5. The motive as set out in the FIR and brought before the learned trial Court was to the effect that the accused had suspicion that Nasrullah (deceased) has illicit relations with Mst. Shazia Bibi (deceased) daughter of Muhammad Afzal. Admittedly, the motive part of incident is based upon suspicion but the law is settled that suspicion howsoever grave or strong can never be a proper substitute for proof beyond reasonable doubt required in a criminal case. Reliance may be placed on case law titled as “Muhammad Jamshaid and another vs. The State and others” (2016 SCMR 1019) and “Muhammad Ashraf vs. The State” (2016 SCMR 1617). We have also noted that no independent witness qua motive was associated during the course of investigation or brought in the witness box at trial. Therefore, we hold that prosecution has failed to substantiate motive against the appellant.

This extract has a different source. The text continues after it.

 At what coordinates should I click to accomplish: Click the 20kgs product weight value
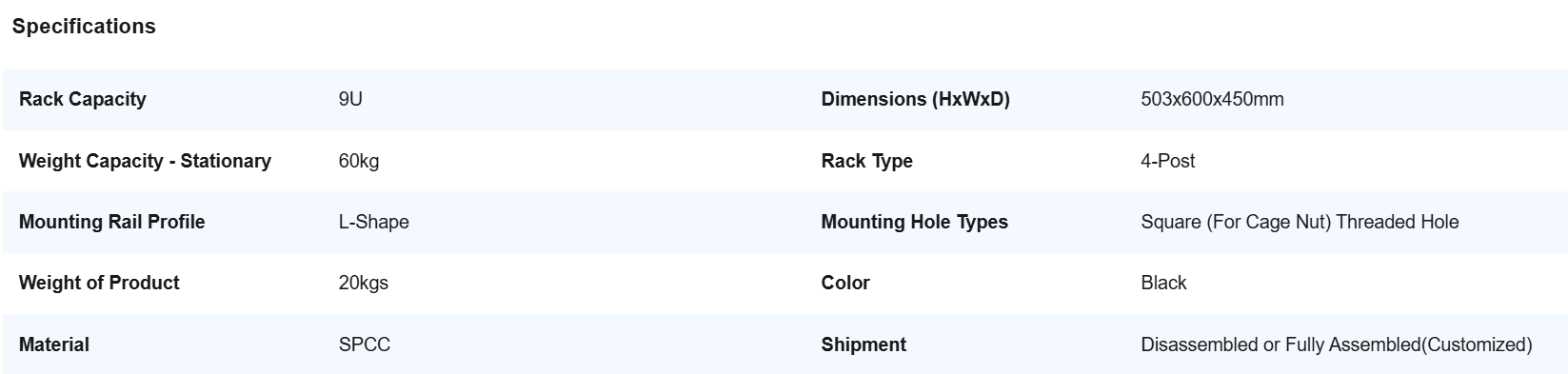click(364, 283)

6. So far as the alleged recovery of .30 bore pistol (P. 13) at the instance of the appellant which was taken into possession vide recovery memo. Ex.P1 is concerned, suffice it to observe that the same is a corroborative piece of evidence and relevant only if the primary evidence i.e. ocular account inspires confidence, which is not the situation in this case.
7. The medical evidence produced by the prosecution was not of much avail to the prosecution because the murder in issue had remained unwitnessed and thus the medical evidence could not point an accusing finger towards any of the culprits implicated in this case. Reliance is placed on case law titled as “Muhammad Saleem vs. Shabbir Ahmad and others” (2016 SCMR 1605).

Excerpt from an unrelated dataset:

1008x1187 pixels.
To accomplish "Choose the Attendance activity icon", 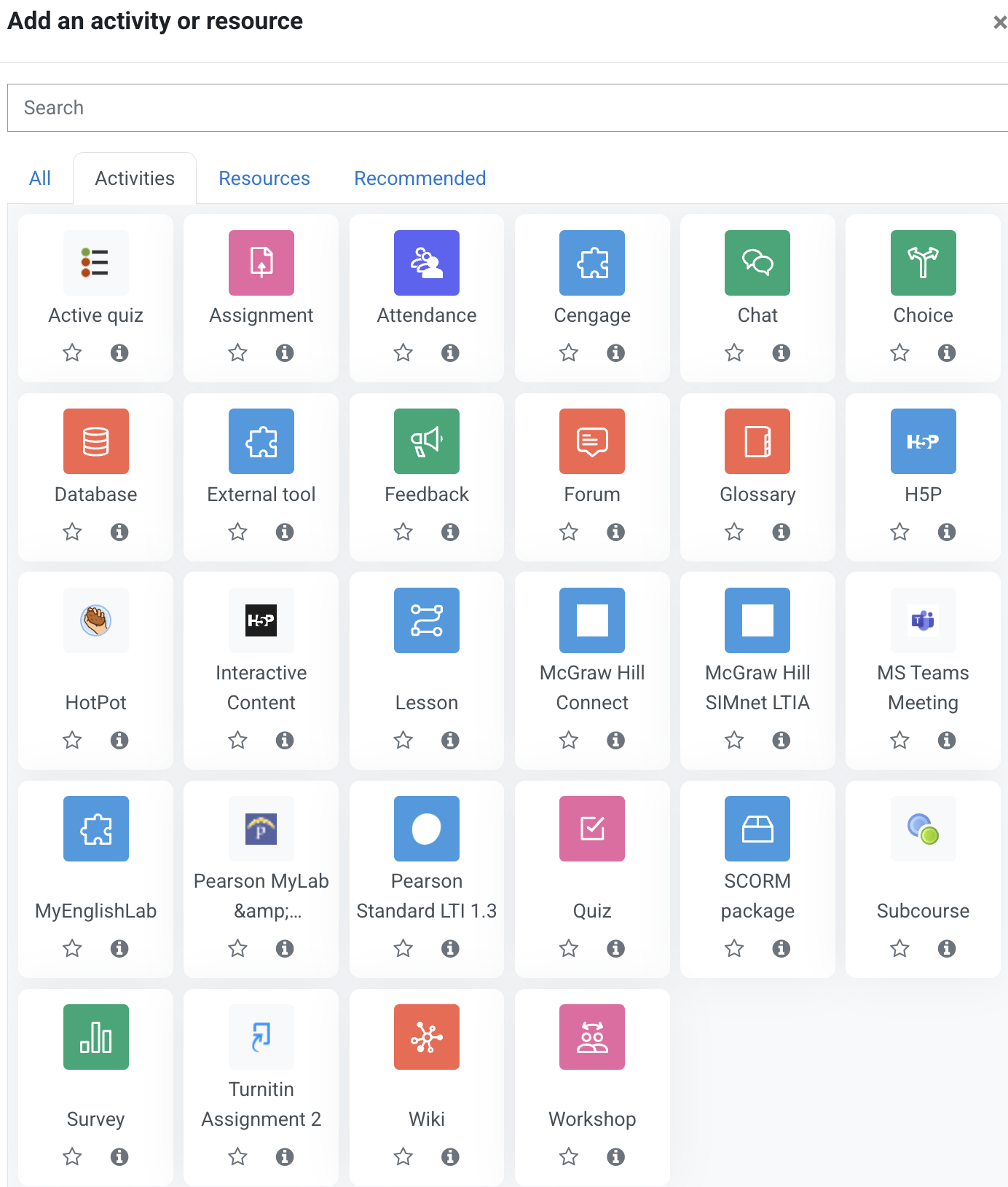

8. So far as the defence plea taken by the appellant in his statement under Section 342, Code of Criminal Procedure is concerned, since the prosecution evidence is doubtful in nature, therefore, there is no need to discuss the same which is exculpatory in nature.
9. We have considered all the pros and cons of this case and have come to this irresistible conclusion that the prosecution could not prove its case against the appellant beyond any shadow of doubt. It is, by now well established principle of law that it is the prosecution, which has to prove its case against the accused by standing on its own legs and it cannot take any benefit from the weaknesses of the case of the defence. In the instant case, the prosecution remained failed to discharge its responsibility of proving the case against the appellant. It is also well established that if there is a single circumstance which creates doubt regarding the prosecution case, the same is sufficient to give benefit of doubt to the accused, whereas, the instant case is replete with number of circumstances which have created serious doubt about the prosecution story. In this regard, reliance may be placed on the case law reported as “Muhammad Akram versus The State” (2009 SCMR 230).
10. For the foregoing reasons, Criminal Appeal No. 762 of 2016 filed by Muhammad Shahid (appellant) is allowed, convictions and sentences awarded to him vide judgment dated 08.08.2016 passed by the learned Addl. Sessions Judge, Lodhran are set aside and he is acquitted of the charges levelled against him while extending him benefit of doubt. The appellant is in jail. He shall be released forthwith if not required to be detained in any other case.
11. Murder Reference No. 125 of 2016 is answered in the NEGATIVE and the sentence of death awarded to Muhammad Shahid (convict) on two counts is NOT CONFIRMED.